Today’s idea: The advent of e-books and Google’s online book archive mean “2009 may well prove to be the most significant year in the evolution of the book since Gutenberg hammered out his original Bible.”

Anyone who makes a quote like this should be expected to spend at least 60 seconds reviewing the history of books before uttering a phrase such as “…the most significant since”, don’t you think?

Frankly it’s a stupid comparison.  The Kindle is, or is not, awesome based on how it makes reading easier or better, which I’m pretty sure it does. Why drag Guttenberg into this yet again?

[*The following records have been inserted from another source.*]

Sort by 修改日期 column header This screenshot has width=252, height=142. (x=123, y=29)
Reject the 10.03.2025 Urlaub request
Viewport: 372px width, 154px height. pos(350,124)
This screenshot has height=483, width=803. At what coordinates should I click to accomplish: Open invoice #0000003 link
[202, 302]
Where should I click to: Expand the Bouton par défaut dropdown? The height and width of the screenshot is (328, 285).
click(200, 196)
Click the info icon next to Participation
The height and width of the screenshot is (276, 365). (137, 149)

Here’s a quick run through of book innovations history to help frame the kindle:

  • Movable type – Gutenberg should be taken down a few hype notches. China had working presses for centuries before he was born (around 1000 AD). It just never took off, in part because written Chinese language has hundreds of characters, compared to Germans 26.
  • Gutenberg – Deserves credit for the Western, as in European, printing press. He made several very clever enhancements never seen before, but did not invent the book nor the press.  He was also not much of a philosophical hero or idea liberator – as best we can tell he was just a fine craftsman mostly failing to make a living printing bibles.
  • The invention of cheap paperback books, Penguin makes books cheap enough for the average citizen (1935). This was a revolution in the U.S. as in made books cheap, portable and part of middle and lower class culture.

If anything I think paperback books are the best comparison as they were a revolution in distribution, access, convenience and portability much like the Kindle is. They also revolutionized the business model for authors, publishers and bookstores, much like Kindle will if it’s success continues.

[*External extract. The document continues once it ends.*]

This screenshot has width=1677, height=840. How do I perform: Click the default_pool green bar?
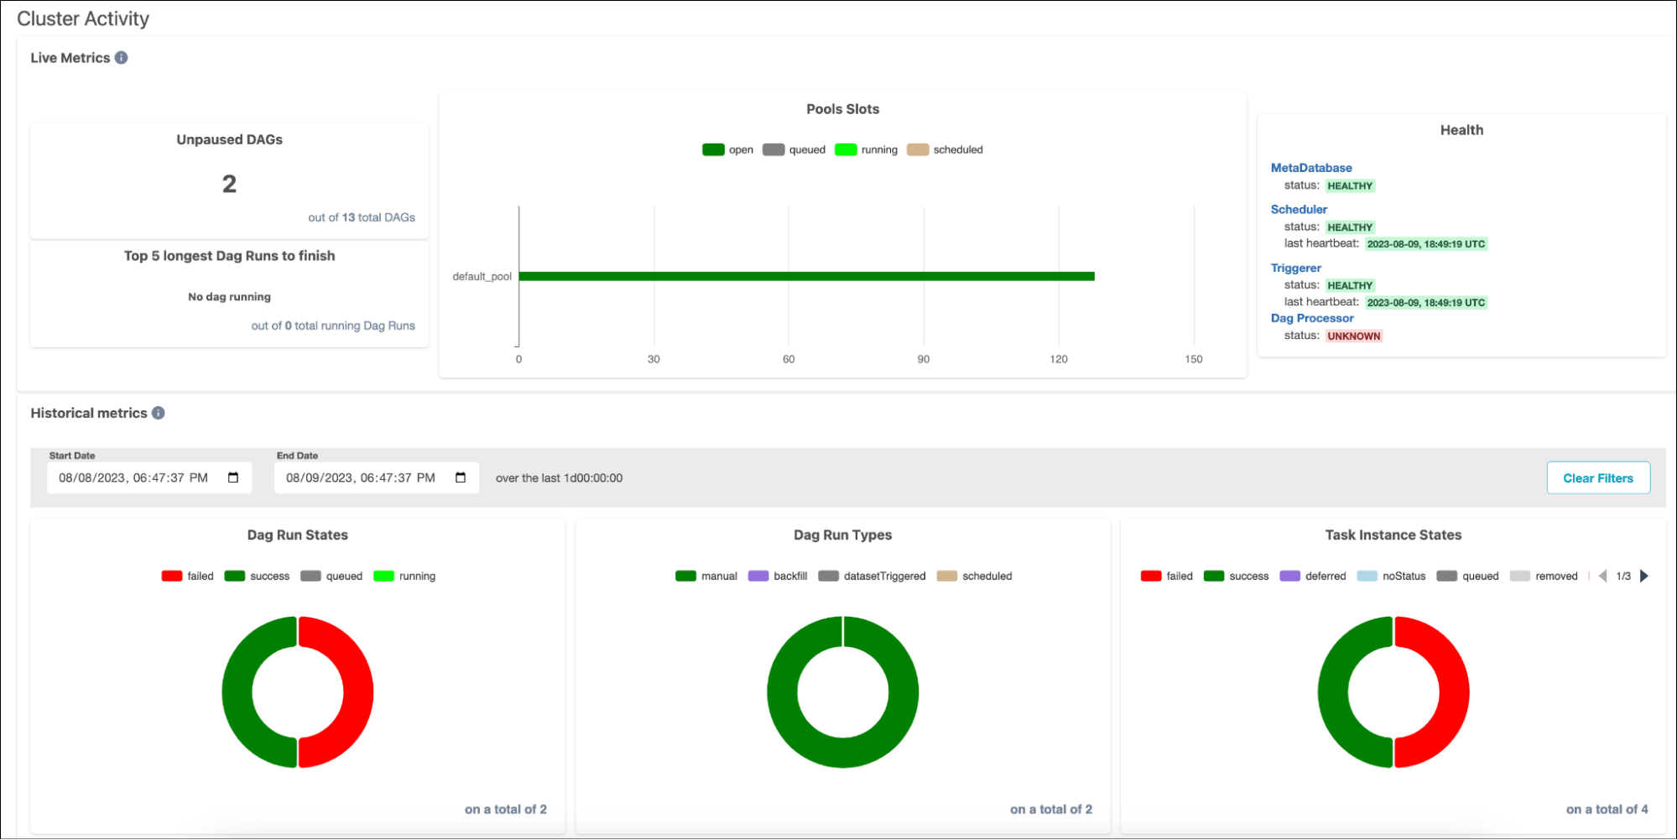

10 Responses to “The Kindle’s place in Innovation history”

  1. Kai

    Another country heard from… “Guttenberg should be taken down a few hype notches.” Indeed, he’s only the German Minister for Economics and Technology. So, yeah: “Why drag Guttenberg into this yet again?” 573 years and one “t” separate him from some guy who’s credited with being the first European to use movable type printing. – It DOES sound funny to your German audience… ;-)

  2. Kerry

    Guttenberg is still not fixed everywhere ;-)

    I’m waiting to see what Apple comes up with in this space…

  3. Maxim

    I think Kindle’s biggest merit is that it brought public attention to ebook readers. Before Kindle very few people knew or heard about them.

    Amazon did amazing job nurturing market at it’s very early stage by making it widely known and easy to use, but we are still not quite at “ebook revolution” (we are coming closer though).

  4. Scott Berkun

    Maxim: You might be right. Innovation history isn’t kind to products that played similiar “first on the map” roles. Xerox Star, Creative Labs MP3 player, and on it goes.

    But of course there are many factors involved other than how early in the world’s awareness a product is released.

    And often the first well known entrants don’t come from big players like

  5. Scott Berkun

    Bill: One argument that comes up now and then is that the Protestant reformation’s shift away from priests and to the bible, allowing individuals to read the bible themselves, played a critical role in literacy.

    There are some sketchy bits to this theory, but the basic premise that this shift must have raised literacy rates and given people motivation to learn to read has some merit.

    This fits with Roger’s Diffusion of Innovation theories in that its really social changes and constructs that make enable the technological changes to happen.

  6. Bill Petti

    Scott: Ah yes, the Reformation angle. However, some versions of that theory argue that the push to the bible was only possible because of the advent of movable type–so we are still left with a technologically-driven version of the story. Or I guess you could read it as a happy coincidence–both of these innovations happened to come together at the right time, which amplified the impact of both. At the end of the day, as you’ve pointed out, timing plays a significant role when it comes to innovation.

  7. Krzysztof Niemiec

    I think that what Gutenberg did have very similar impact to invention of ‘cheap paperback book’. Before Gutenberg era books are extremely expensive and very rare goods available only to very tiny part of population.
    Gutenberg invention enabled proliferation of books. In some way even Protestant Reformation make use of printing because Bible was quite widespread and everyone might read and interpret it itself.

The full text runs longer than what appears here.